|11 November 1918, London|
Presented at New Statesman America
By David Reynolds
One hundred years ago, the war ended. But had it lasted into 1919 the future of the world might have been very different. . .
[D]uring Hitler’s war of 1939–45, President Franklin D. Roosevelt demanded Germany’s “unconditional surrender” and complete demilitarization and democratization. He wanted to rub German noses in the reality of Nazism’s utter defeat.
Since we in Britain take the Armistice for granted, it is worth noting that some senior Allied commanders in November 1918 seriously pondered a similarly hard policy. The German Army, though still on Allied soil, was now a shadow of what it had been and would probably not be able to resist. Foch sought armistice terms that required Germany to evacuate France, Belgium, and Alsace-Lorraine and allowed the Allies to occupy the west bank of the Rhine and bridgeheads east of the river—from which they would be in a position to march on into Germany.

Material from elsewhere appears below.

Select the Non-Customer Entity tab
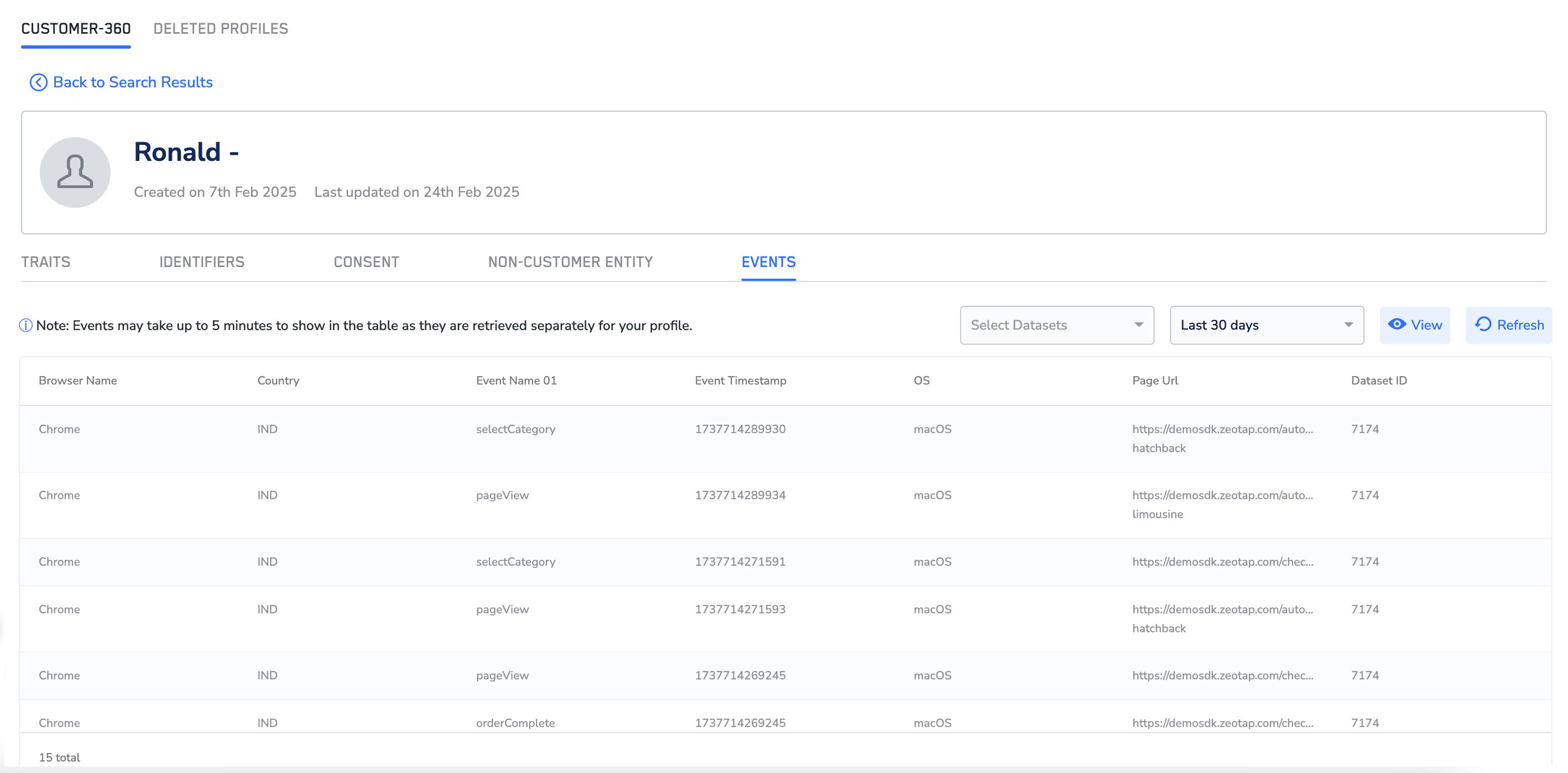Image resolution: width=1568 pixels, height=773 pixels. pyautogui.click(x=569, y=262)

Pershing was even more extreme. He wanted to continue the offensive and compel what he explicitly called Germany’s “unconditional surrender,” rather than accept a ceasefire now and “possibly lose the chance to secure world peace on terms that would insure its permanence.”
Some policymakers soon regretted not heeding Foch and Pershing. “Had we known how bad things were in Germany,” mused the British politician Eric Geddes on 12 November, the day after the Armistice was signed, “we might have got stiffer terms.” French prime minister Georges Clemenceau spoke in a similar vein the following year. Yet for the Allies to impose their will on Germany to such a degree would have required more fighting and more casualties.